Gudeg yang nikmat, ikon kuliner lezat Yogyakarta.
Kemiripan berikutnya dari Yogyakarta dan Surakarta adalah perihal kuliner. Kedua kota tersebut sama-sama berlimpah kuliner nikmat yang khas. Jika Yogyakarta memiliki Gudeg yang sangat paten, Surakarta memiliki Nasi Liwet yang tiada duanya. Meskipun demikian ada dua perbedaan nyata antara “budaya makan” masyarakat Yogyakarta dan Surakarta. Cerita yang berkembang, dan ternyata memang demikian yang amati dari teman-teman asal Yogyakarta dan Surakarta, adalah orang Surakarta lebih suka jajan dibanding orang Yogyakarta. Masyarakat kedua kota memang memiliki perhatian yang sama dalam merawat warisan kulinernya namun dengan cara yang berbeda. Masyarakat Surakarta cenderung merawat warisan kuliner daerahnya di jalanan artinya dengan jajan di tempat-tempat makan. Sementara masyarakat Yogyakarta merawat kulinernya dari dalam dapur alias dengan memasak.Mungkin itulah sebabnya ada lebih banyak tempat makan dan warung kaki lima bertebaran di kota Surakarta dibanding di Yogyakarta. Sebaliknya dapur-dapur orang Yogyakarta lebih sibuk karena mereka gemar memasak.

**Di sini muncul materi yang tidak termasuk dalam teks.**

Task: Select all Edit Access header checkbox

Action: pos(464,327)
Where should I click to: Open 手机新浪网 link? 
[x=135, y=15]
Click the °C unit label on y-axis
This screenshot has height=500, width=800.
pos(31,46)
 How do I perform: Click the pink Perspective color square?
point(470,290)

Kuliner kaki lima tak pernah sepi di Surakarta.
Yogyakarta dan Surakarta memang saudara kembar. Keduanya dilahirkan dari rahim yang sama dan mewarisi darah budaya yang satu. Tak heran jika simbol-simbol kota, tradisi dan kehidupan masyarakatnya pun seperti bayangan dalam cermin.
Kantor Pos Besar dan Gedung Bank Indonesia Surakarta.

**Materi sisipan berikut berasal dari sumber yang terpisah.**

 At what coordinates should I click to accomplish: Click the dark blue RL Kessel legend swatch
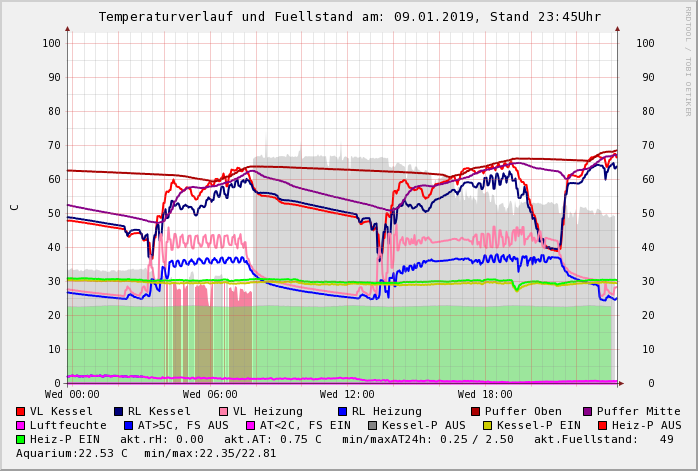(119, 411)
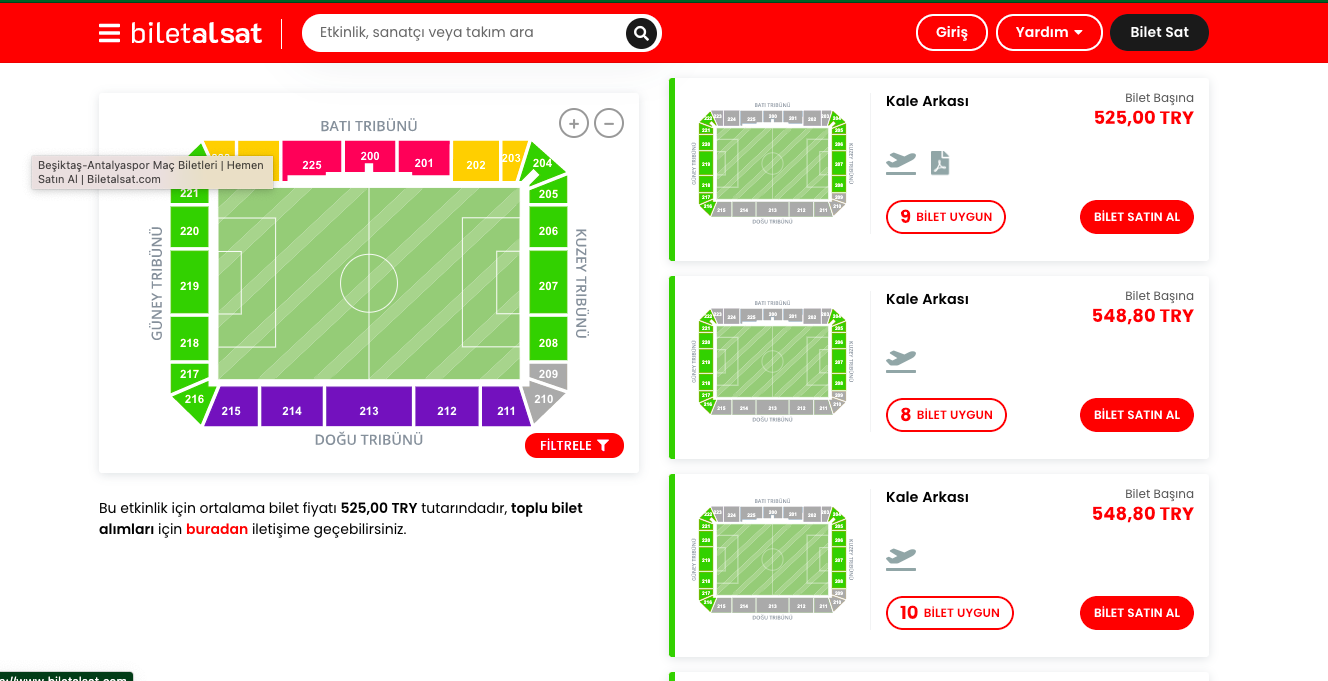This screenshot has width=1328, height=681.
Task: Click airplane icon in the 10 bilet listing
Action: (x=901, y=559)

Kantor Pos Besar dan Gedung Bank Indonesia Yogyakarta.
Namun apakah kedua saudara kembar tersebut benar-benar sama seperti beberapa kemiripan di atas? Tak ada kembar yang benar-benar identik, begitu pun Yogyakarta dan Surakarta. Ada potongan sejarah yang menurut banyak orang mempengaruhi perkembangan Surakarta dan Yogyakarta menjadi berbeda. Surakarta konon lebih dekatdengan Belanda di masa-masa awal perkembangannya. Hal itu bisa dilihat dengan beberapa benda-benda atau patung bergaya Eropa di beberapa sudut Keraton Surakarta. Surakarta juga lebih menonjol dalam hal bidang seni dan sastra Jawa. Sementara Yogyakarta yang melawan VOC pada akhirnya menonjol sebagai keraton dengan tatanan negara yang utuh.

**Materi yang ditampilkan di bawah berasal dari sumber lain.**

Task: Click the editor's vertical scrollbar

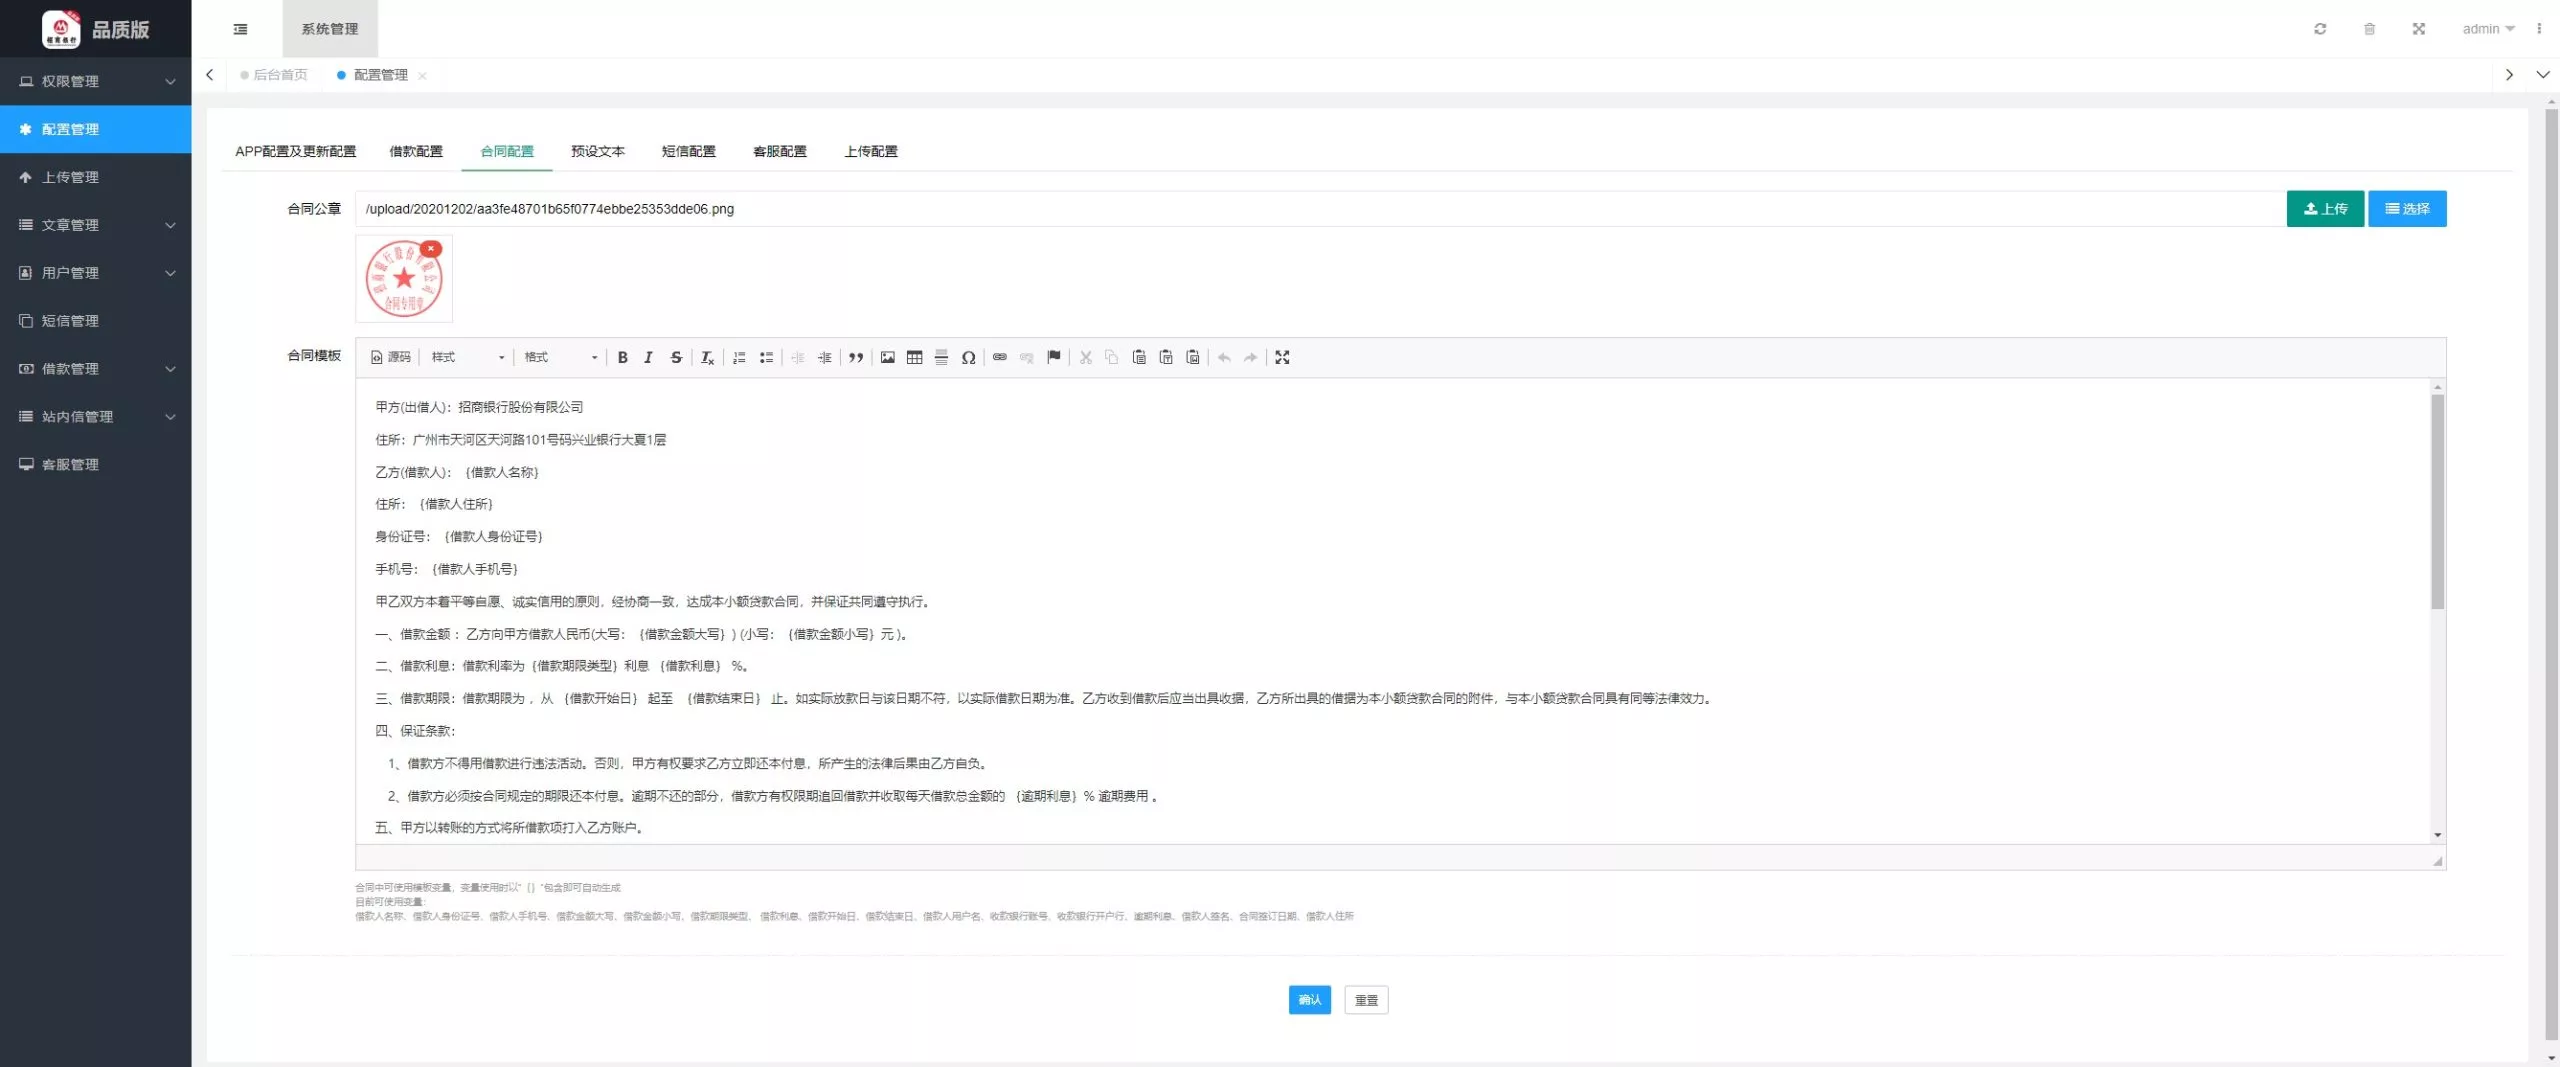Action: [x=2437, y=500]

Pernah saya membaca pendapat seorang pakar budaya dari Universitas Muhammadiyah Surakarta yang membandingkan Yogyakarta dan Surakarta bagaikan bumi dan langit.Menurutnya satu hal yang paling pokok membedakan kedua keraton tersebut adalah pada keberhasilan membentuk tatanan negara yang manunggal. Kraton Ngayogyakarta Hadiningrat dianggap sukses membentuk sebuah tatanan kehidupan keraton yang manunggal dengan rakyatnya bahkan terus bertahan saat mereka meleburkan diri dengan Republik Indonesia. Hasilnya Keraton Yogyakarta bisa mempertahankan eksistensi dan keluhuran budayanya sebagai institusi di saat bersamaan masyarakatnya setia sebagai warga negara. Hal yang sebaliknya terjadi dengan Keraton Surakarta yang dianggap tidak sempurna dalam menyatukan diri dengan masyarakatnya. Sifat aristokrat kultural di Surakarta dianggap terlalu kaku. Bahkan kekakuan itu sendiri yang dianggap sebagai pemicu konflik ketatanegaraan antara dua keraton di dalamnya saat ini.Hal itu akhirnya membuat masyarakat Surakarta seperti benar-benar terpisah di luar wilayah keraton. Hal yang berbeda terjadi di Yogyakarta di mana masyakarat meski juga berada di luar keraton namun memiliki ikatan yang kuat dan hubungan yang sangat cair dengan keraton. Inilah yang membuat Yogyakarta dan Surakarta, meski keduanya memiliki banyak kemiripan namun sebenarnya nyata berbeda.
Jalan menuju Kraton Surakarta.
Yogyakarta dengan “Never Ending Asia” dan Surakarta dengan “Spirit of Java”-nya seperti saudara kandung yang memang sedarah. Namun seperti layaknya manusia dan makhluk hidup yang dipengaruhi lingkungan, Yogyakarta dan Surakarta pun akhirnya tumbuh menjadi saudara kembar yang berbeda rupa. Seperti corak batik keduanya yang beda tapi cantik, Yogyakarta dan Surakarta pun sama-sama manis, namun keduanya berdiri dengan jati dirinya masing-masing.